Hello Mumsnet. 60 y.o. lurker (up to now) here, so 1st post. And apologies that it is so long. There is a TL/DR down there.
I'm a dad and a grandad, an ex-husband and most important in this context, a son. I am NOT looking for suggestions about a diagnosis here, that's up to the medics. I just don't know how to deal with my mother any more. I live a few hours away and visit monthly over a weekend.
My mother was 80 this year and earlier in the year I witnessed an odd event. We were in my car, and she had a peculiar, brief, memory lapse. It was late morning and she said, out of the blue, that she couldn't remember if we had had breakfast.
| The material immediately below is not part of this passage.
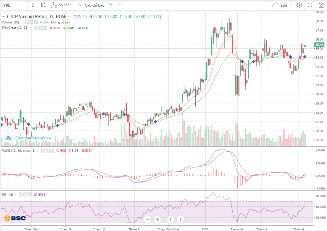Click the So sánh compare button
This screenshot has height=231, width=327.
coord(61,5)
There were a couple of other odd things too but I didn't think anything more of it at the time, until the following morning when there was another similar event over breakfast. Having thought about this I asked her to see her GP. She agreed to reluctantly and was referred to what she called 'an old person's doctor'. Yes. She was ticked off and in denial. She is utterly independent, fit, mentally sharp etc. I really have no worries about her health except for this.
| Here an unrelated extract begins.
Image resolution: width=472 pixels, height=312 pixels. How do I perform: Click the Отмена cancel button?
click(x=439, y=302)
Some months on, the medics have started a treatment but this weekend, I witnessed two more of these odd events, so, knowing that she had an appointment coming up with the Old Person's Doctor, I first asked her what she was going to tell her and then tried to tell her as sensitively as I could that I had seen two more of these events (it just wasn't appropriate to tell her at the time).
She is in denial and always has another explanation. My car is too hot / noisy, I mumble, whatever. I've misunderstood. I've made it up. I shouldn't tell her because it's upset her. She can't understand what I'm getting out of telling her this stuff. And so on and so on. She wishes I had a brother or sister so that there was another witness (to prove I'm wrong). Oh boy, so do I!
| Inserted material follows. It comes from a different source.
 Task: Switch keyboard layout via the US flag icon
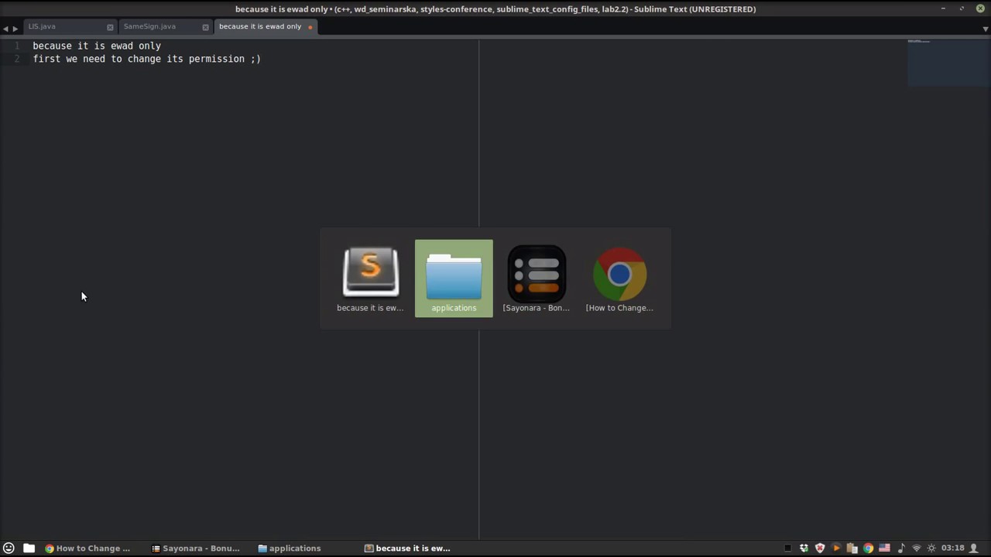click(x=885, y=548)
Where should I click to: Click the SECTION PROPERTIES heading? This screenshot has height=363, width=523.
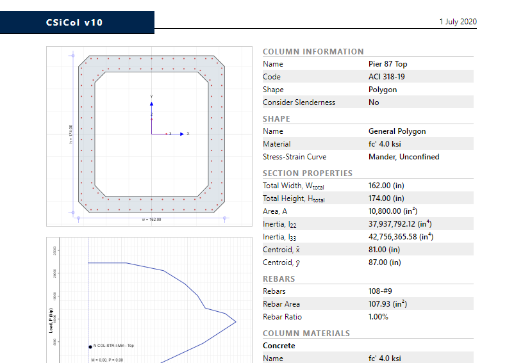307,173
It's been a bloody awful evening.
How can I deal with an 80 year old mother who is frightened of getting old (she locked herself in the toilets in town when the optician congratulated her on being old enough to get free check ups FGS!).
Perhaps I should say nothing and let it carry on. But that doesn't feel right.
TL/DR. Mum has memory lapses, in denial and gets hurt, frightened and angry if I tell her she has had another.